**Given text:**
The Soviet experience does, in my view, reveal some of the advantages of socialism. There was no aggregate unemployment, no inflation, quite limited income inequality, a high degree of individual material security, rapid development of the forces of production without a class of wealthy capitalists in charge, provision of a wide array of public goods and services, a non-commercial society, a pace of work that was reasonable without effective pressure to make workers work harder or faster than they wanted to. The Soviet Union, although powerful, did not display the imperialist drive of capitalism (it did dominate its eastern European allies but not for economic benefit, rather for security against another invasion from the west). The USSR provides lessons for those of us struggling to bring about another period of transition to socialism, both positive and negative.

That the USSR had a paranoid mass murderer as its leader under Stalin, and after World War II evolved into an authoritarian system with no respect for individual rights or liberties, does not mean it had nothing to do with socialism. We learned that a socialist revolution can give rise to a version of socialism with serious negative features. After all, the capitalist world includes Sweden and apartheid South Africa, Switzerland and Nazi Germany. Socialism is not a state of perfection, it is a social system more advanced than capitalism, one that makes it possible to provide a secure, satisfying, and environmentally sustainable life for the whole population – which capitalism cannot do – but it can go wrong if it departs from its key features that include rule by working people, not a small elite.


CJP
: What lessons can we draw from the economic transitions in Russia and China?

DK: I believe a variant of SSA theory can be fruitfully applied to both transitions. Both transitions stem from the fact that a socialist system can develop contradictions that require major restructuring, and that such a process of restructuring has dangers for the fate of socialism. The Soviet system brought rapid economic development through the mid-1970s, and thereafter a period stagnation set in. The previously successful institutional form of Soviet socialism had become an obstacle to further progress. I believe that called for a reform of the particular institutional form of Soviet socialism, centered around empowerment of the Soviet people, in the economy and in the state. Gorbachev’s reform plan called for such a transformation. However, the reform program, which centered around free elections, transferring political power from the CPSU top leadership to newly elected bodies, allowing some forms of non-capitalist but non-state enterprise (coops, individual production), and introducing some market elements, combined to create a pro-capitalist class coalition that was able to overthrow the system to bring capitalism. This happened despite the support for socialism among a big majority of the Soviet people, demonstrated in believable public opinion surveys at the time. The victorious pro-capitalist coalition consisted of a small but growing capitalist class of owners of new actually capitalist firms, radicalized intellectuals (especially economists!), and most importantly about 75% of the high level officials of the party and state. Those pro-capitalist officials knew they were not a wealthy exploiting class and they aspired to become one through a transition to capitalism (many of them succeeded).

**Material provided:**
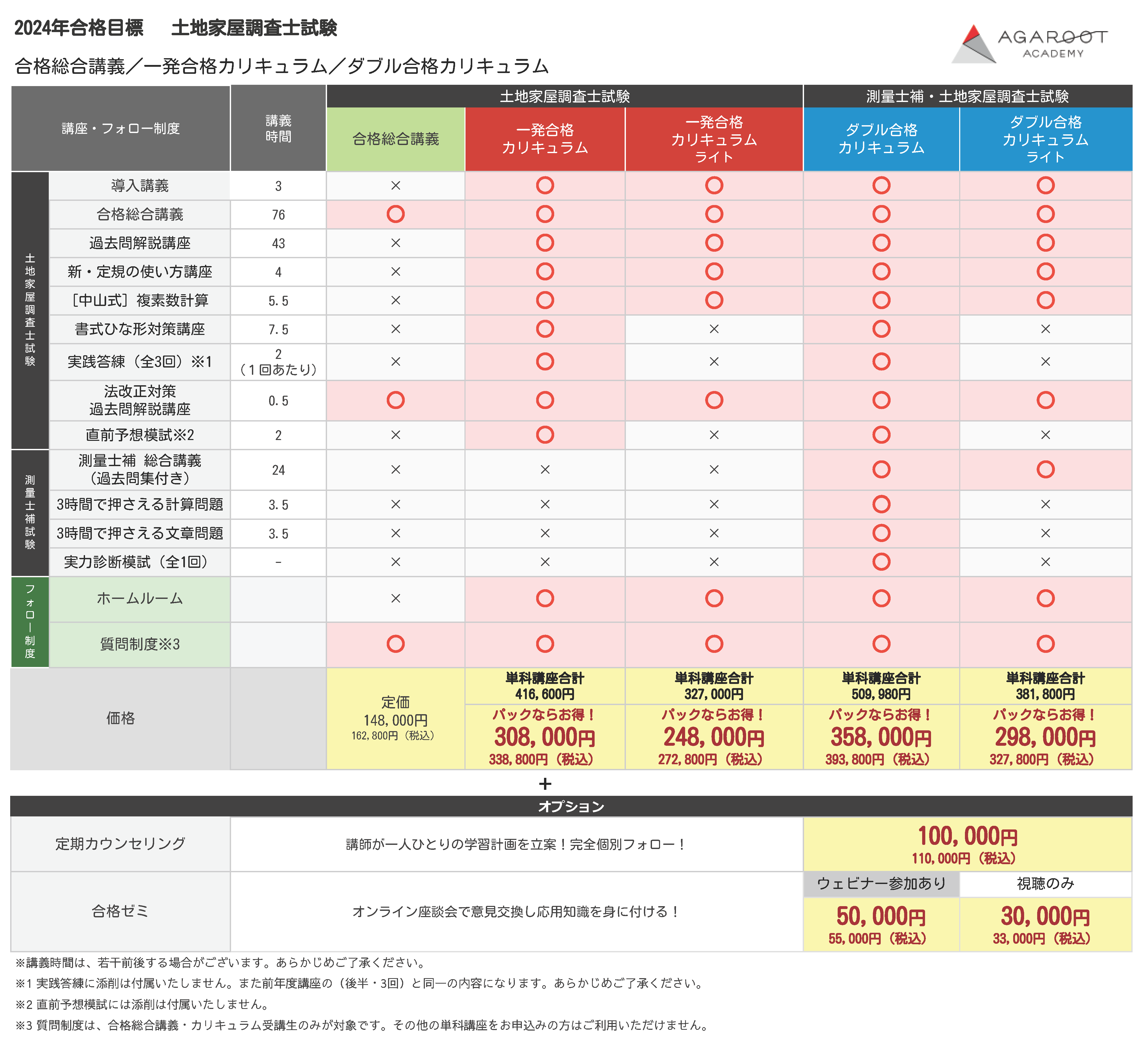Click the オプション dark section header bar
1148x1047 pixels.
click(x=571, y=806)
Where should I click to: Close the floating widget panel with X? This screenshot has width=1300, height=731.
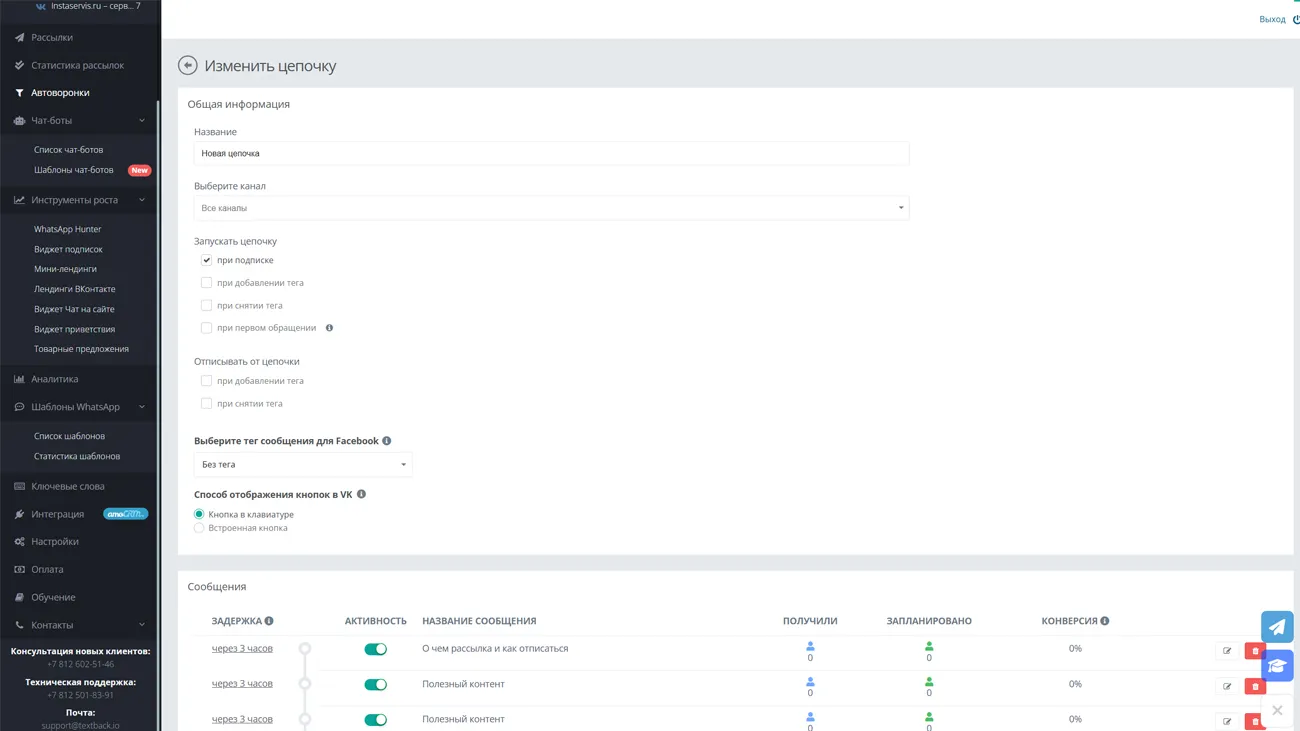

**Work to do:**
1 - In the Soviet Union interview, what share of the high-level party and state officials belonged to the pro-capitalist coalition?
2 - Repeat everything in the Soviet Union interview from "The Soviet experience" down to "positive and negative.".
3 - Pick up the Soviet Union interview where it stops and keep writing.
The lines above are separate material from the Soviet Union interview.

**Responses to the exercise:**
1 - About 75%.

2 -
The Soviet experience does, in my view, reveal some of the advantages of socialism. There was no aggregate unemployment, no inflation, quite limited income inequality, a high degree of individual material security, rapid development of the forces of production without a class of wealthy capitalists in charge, provision of a wide array of public goods and services, a non-commercial society, a pace of work that was reasonable without effective pressure to make workers work harder or faster than they wanted to. The Soviet Union, although powerful, did not display the imperialist drive of capitalism (it did dominate its eastern European allies but not for economic benefit, rather for security against another invasion from the west). The USSR provides lessons for those of us struggling to bring about another period of transition to socialism, both positive and negative.

3 -
China was much less economically developed than the USSR. By the 1970s China’s economy was actually growing at a relatively fast pace, but a big majority of the population still lived in the countryside and were poor. After Mao died the party bureaucrats came back to power, and most of them had hated the experience of the Cultural Revolution. Deng Xioping observed the very rapid growth of several Asian capitalist states through what he understood to be a state-managed market system, and decided to apply that to China to accelerate its development. While the economy was not in crisis, the aim of maximizing the rate of development led to a new direction. The result shows the dangers of turning a socialist planned economy into market economy, which was done in stages.

In the 1980s the economy was gradually marketized. This accelerated economic growth, with the rise of the township and village enterprises (TVEs) which were owned by local governments, not capitalists, but they were free to operate in markets outside the central plan. However, the increasingly marketized yet still publicly owned system caused two problems. First, the directors of the TVEs, typically a township or village leader, began to see the opportunity get rich if they could gain control of the surplus generated by the enterprise – they received only a modest salary. Second, the spread of market relations inevitably led to the emergence of liberal ideology, including neoclassical economic ideology. The belief that a market system is the only way to embody individual freedom grows. I observed this phenomenon when I visited China in 1985 and 1986.

Soon the combined effects of the growing influence of the emerging would-be capitalist class in China, along with the rising intellectual influence of neoclassical ideas, led to the widespread belief that a market economy can operate effectively only if enterprises are privately owned by actors who receive the profits from the enterprise. In the mid-late 1980s the transition to the market, a difficult process to manage, ran into growing problems, which broke out as bursts of inflation, a process that led to the Tiananmen protests and their repression. In response, in the early 1990s the leadership decided to allow domestic privately owned enterprises. There followed the rapid growth of domestic capitalist class, with many billionaires. China has not yet transitioned back to a normal capitalist system, but there are strong pressures pushing in that direction.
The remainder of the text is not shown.